Es ist erstaunlich, dass die Verwaltung so spät reagiert. Aber die Sache kommt einem sehr bekannt vor, denn genauso spät reagiert die Stadt, als sich der Mangel an Kita-Plätzen in Leipzig abzeichnete. Am Ende musste eine Taskforce aus dem Boden gestampft werden, die sich fortan konsequent um die Planung, die Finanzierung und den Bau neuer Kindertagesstätten in Leipzig kümmern sollte.
Unbehagen seit 2016
Was der Stadt noch keine Lehre war. Denn 2016 raste die Stadt direkt in den nächsten Mangel hinein – diesmal den an verfügbaren Schulen und Schulplätzen für die wachsende Zahl von Kindern. Auf Antrag der CDU-Fraktion wurde deshalb 2016 eine Taskforce gegründet, die sich um nichts anderes kümmert, als Planung, Finanzierung und Bau neuer Schulen, Schulerweiterungen und Modernisierungen. Und auch da funktioniert.
Und ebenfalls 2016 begann der Ärger des Stadtrats mit der Verwaltung beim Thema ÖPNV. Angefangen damit, dass die Planer eingestehen mussten, dass sie selbst bei den Ausbauplänen zu den Hauptachsen hinterherhinkten und eigentlich auch keine Idee hatten, wie der ÖPNV in Leipzig einmal attraktiv ausgebaut werden könnte.

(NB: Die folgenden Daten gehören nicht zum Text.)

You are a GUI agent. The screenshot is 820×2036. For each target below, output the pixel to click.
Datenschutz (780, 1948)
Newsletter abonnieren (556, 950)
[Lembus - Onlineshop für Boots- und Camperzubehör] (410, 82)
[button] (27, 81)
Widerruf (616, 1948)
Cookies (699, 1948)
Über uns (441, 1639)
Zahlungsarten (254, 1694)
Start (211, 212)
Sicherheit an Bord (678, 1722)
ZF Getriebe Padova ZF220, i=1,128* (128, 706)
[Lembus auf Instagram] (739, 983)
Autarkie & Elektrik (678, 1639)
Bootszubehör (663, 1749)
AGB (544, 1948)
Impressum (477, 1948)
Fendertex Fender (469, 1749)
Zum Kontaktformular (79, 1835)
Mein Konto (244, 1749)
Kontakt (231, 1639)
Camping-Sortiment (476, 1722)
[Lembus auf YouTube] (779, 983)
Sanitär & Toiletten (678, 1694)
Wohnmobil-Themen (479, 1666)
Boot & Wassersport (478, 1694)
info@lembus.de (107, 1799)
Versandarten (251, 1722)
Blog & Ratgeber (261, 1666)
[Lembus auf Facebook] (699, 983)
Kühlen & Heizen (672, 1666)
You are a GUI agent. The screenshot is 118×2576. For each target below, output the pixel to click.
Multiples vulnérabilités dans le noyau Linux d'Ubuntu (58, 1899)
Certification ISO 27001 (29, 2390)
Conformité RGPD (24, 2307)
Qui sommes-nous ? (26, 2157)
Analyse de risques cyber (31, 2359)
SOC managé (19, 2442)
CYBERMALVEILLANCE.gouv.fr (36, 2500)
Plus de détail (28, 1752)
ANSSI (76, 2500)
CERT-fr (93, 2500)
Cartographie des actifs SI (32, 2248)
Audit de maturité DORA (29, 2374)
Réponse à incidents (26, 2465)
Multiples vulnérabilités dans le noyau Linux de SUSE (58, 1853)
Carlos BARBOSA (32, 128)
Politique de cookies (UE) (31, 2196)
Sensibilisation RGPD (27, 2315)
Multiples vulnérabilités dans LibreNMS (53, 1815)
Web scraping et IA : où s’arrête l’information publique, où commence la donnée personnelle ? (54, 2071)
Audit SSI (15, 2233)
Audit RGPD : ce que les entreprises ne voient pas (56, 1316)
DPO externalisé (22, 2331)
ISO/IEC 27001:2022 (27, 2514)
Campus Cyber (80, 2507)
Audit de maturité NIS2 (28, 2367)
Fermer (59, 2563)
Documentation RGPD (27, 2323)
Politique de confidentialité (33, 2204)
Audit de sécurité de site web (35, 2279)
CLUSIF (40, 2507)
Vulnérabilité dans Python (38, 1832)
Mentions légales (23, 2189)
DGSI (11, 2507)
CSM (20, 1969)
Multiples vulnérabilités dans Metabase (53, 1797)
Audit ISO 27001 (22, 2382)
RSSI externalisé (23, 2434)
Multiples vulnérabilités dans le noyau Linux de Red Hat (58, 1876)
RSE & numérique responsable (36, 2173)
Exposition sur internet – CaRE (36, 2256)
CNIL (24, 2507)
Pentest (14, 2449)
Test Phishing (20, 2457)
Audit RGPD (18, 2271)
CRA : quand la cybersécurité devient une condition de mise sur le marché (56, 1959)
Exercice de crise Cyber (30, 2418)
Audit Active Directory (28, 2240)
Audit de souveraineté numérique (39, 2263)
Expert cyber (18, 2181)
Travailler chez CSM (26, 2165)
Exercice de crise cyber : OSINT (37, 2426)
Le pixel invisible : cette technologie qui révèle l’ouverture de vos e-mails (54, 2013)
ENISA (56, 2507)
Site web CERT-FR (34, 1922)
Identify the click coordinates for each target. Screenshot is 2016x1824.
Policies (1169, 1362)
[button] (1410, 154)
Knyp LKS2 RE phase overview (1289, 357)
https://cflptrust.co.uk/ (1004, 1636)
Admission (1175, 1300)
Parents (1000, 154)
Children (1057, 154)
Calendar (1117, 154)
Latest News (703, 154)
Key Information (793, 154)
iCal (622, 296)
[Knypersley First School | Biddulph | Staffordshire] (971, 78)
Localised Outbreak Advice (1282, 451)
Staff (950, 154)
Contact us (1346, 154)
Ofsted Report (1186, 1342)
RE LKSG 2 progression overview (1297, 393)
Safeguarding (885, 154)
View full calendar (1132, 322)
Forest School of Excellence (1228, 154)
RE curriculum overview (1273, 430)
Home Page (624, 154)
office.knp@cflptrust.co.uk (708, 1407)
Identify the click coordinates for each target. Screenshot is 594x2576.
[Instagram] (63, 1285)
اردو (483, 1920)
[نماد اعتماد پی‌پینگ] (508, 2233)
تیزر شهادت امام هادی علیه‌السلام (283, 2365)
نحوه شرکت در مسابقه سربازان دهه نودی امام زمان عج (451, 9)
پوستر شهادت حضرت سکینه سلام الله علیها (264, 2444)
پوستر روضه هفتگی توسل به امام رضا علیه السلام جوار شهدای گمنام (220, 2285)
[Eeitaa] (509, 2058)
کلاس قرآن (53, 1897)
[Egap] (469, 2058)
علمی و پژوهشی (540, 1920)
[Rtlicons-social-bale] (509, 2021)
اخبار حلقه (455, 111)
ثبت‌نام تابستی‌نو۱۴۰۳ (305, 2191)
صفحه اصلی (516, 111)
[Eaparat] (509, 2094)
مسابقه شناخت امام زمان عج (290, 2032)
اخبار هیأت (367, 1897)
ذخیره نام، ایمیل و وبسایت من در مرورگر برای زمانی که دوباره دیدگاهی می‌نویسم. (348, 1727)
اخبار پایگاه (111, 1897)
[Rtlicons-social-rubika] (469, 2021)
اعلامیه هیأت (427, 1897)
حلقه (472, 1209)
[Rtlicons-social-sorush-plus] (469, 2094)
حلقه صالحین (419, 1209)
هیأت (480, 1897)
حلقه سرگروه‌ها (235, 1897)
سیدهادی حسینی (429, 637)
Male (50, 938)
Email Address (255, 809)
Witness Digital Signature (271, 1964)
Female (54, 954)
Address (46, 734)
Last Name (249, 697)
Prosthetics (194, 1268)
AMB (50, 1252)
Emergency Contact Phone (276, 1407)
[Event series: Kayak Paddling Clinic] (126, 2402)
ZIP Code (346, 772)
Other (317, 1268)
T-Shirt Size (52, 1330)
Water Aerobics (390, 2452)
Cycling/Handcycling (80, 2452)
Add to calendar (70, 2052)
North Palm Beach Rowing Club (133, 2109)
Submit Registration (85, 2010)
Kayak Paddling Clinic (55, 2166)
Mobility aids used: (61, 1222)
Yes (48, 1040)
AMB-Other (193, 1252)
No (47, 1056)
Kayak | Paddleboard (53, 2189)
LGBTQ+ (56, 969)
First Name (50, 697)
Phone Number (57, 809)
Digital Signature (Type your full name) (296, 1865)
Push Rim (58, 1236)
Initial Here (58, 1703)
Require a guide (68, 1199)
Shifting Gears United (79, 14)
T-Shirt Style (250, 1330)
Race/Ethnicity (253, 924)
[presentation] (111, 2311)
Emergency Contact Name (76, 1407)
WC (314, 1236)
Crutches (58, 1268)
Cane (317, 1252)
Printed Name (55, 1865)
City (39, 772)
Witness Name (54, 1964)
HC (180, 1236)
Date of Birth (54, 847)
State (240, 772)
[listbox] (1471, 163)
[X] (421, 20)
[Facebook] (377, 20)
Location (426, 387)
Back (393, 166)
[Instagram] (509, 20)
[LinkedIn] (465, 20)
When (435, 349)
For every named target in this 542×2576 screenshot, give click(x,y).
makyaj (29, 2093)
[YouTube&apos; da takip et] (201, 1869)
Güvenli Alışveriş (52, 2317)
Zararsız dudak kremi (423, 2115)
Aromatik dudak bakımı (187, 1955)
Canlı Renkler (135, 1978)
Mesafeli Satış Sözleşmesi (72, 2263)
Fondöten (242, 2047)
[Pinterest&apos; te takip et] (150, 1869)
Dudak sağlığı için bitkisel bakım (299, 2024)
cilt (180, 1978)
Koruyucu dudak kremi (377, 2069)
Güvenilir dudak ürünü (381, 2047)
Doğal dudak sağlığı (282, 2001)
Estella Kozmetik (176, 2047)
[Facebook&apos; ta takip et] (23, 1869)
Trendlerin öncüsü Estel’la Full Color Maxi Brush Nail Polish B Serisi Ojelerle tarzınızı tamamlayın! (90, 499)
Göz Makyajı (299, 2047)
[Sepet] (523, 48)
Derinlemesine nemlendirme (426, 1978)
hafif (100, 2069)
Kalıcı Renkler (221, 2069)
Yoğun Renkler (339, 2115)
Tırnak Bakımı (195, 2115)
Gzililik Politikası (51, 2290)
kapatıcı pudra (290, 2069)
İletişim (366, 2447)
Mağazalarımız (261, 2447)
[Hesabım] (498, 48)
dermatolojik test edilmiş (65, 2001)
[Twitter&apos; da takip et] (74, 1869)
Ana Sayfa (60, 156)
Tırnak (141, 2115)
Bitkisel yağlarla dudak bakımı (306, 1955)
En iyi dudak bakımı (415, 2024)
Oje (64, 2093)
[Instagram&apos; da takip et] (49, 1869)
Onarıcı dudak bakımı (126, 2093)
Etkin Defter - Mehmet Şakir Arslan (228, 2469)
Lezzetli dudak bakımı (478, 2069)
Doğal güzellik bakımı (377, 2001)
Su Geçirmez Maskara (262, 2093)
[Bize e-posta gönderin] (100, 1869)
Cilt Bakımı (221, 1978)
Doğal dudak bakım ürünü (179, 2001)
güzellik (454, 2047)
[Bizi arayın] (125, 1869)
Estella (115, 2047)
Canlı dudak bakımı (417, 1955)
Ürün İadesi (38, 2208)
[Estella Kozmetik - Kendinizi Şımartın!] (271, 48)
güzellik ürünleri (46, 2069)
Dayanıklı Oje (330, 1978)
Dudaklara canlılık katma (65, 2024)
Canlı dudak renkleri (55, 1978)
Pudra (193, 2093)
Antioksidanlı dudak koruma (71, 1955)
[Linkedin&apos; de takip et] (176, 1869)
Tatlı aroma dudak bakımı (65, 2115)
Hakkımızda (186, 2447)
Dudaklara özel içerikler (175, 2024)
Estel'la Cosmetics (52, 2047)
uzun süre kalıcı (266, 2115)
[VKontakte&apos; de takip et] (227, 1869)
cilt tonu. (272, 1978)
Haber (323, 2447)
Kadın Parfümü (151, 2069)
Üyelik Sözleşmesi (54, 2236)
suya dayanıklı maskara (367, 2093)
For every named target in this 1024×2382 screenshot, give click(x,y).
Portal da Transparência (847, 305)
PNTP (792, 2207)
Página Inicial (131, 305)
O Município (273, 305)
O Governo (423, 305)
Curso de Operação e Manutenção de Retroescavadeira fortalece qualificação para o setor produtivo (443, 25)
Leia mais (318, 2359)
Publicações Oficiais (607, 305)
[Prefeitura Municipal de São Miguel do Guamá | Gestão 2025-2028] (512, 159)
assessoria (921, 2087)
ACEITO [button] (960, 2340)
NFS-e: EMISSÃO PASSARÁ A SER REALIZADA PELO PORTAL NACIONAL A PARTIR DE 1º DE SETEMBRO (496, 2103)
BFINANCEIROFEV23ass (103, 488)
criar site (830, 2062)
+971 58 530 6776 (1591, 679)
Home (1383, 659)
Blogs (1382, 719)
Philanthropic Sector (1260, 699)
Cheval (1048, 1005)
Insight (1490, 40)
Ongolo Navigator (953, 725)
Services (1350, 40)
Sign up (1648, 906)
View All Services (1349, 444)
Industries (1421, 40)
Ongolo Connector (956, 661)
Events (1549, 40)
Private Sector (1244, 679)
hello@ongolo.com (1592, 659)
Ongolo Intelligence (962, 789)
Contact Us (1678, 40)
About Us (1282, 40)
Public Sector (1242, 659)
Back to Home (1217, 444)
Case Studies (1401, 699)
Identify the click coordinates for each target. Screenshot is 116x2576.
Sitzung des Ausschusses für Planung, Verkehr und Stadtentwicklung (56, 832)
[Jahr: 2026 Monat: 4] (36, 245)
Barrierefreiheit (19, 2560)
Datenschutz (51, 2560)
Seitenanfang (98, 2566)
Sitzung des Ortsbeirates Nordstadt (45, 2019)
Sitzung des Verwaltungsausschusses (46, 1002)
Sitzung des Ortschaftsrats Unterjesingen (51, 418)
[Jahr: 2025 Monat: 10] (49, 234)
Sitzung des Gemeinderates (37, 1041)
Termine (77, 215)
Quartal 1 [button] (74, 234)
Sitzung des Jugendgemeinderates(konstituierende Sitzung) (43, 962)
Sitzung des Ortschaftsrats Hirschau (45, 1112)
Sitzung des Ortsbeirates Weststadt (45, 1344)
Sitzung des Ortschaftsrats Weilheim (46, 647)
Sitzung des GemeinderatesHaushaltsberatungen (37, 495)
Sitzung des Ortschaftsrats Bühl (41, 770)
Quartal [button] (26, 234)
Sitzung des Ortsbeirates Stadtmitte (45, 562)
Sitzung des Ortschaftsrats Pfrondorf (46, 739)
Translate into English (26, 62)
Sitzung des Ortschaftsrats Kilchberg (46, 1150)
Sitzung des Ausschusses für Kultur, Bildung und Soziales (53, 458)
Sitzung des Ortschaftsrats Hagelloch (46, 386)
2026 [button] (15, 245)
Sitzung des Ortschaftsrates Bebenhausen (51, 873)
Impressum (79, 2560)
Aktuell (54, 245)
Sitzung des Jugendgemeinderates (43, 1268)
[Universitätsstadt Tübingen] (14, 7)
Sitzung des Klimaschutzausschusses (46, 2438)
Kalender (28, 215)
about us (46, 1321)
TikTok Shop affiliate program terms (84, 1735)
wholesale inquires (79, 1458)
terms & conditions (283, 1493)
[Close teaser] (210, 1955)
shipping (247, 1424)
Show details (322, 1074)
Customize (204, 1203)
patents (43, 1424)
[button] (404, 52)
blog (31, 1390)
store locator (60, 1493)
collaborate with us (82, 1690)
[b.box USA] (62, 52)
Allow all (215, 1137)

Damit sie auf Ideen kamen, beauftragte der Stadtrat die Planer, ihm mindestens zwei Varianten für die künftige Mobilitätsstrategie vorzulegen. Ein Auftrag, den die Stadt tatsächlich erfüllte. Sie legte sogar einen ganzen Stapel vor – vom Weiter-so-Modell bis zur Nachhaltigen Mobilitätsstrategie.
2018 beschloss der Stadtrat eben das ambitionierteste Modell: die Nachhaltige Mobilitätsstrategie. 2019 wurde die erstmals im neuen Nahverkehrsplan verankert. Und weil man in dem ganzen Prozess merkte, dass für ein ambitioniertes Erweiterungsprogramm überhaupt keine Pläne vorlagen, gab es dann 2020 den Rahmenplan obendrauf.
Mit dem mehr als dezenten Hinweis auf die nicht funktionierende Organisationsstruktur, „eine Vielzahl der bisher im Mobilitätsbereich zwischen den beteiligten Partnern bestehenden Gremien und Regelterminen“, wie sie die Vorlage des VTA beschreibt.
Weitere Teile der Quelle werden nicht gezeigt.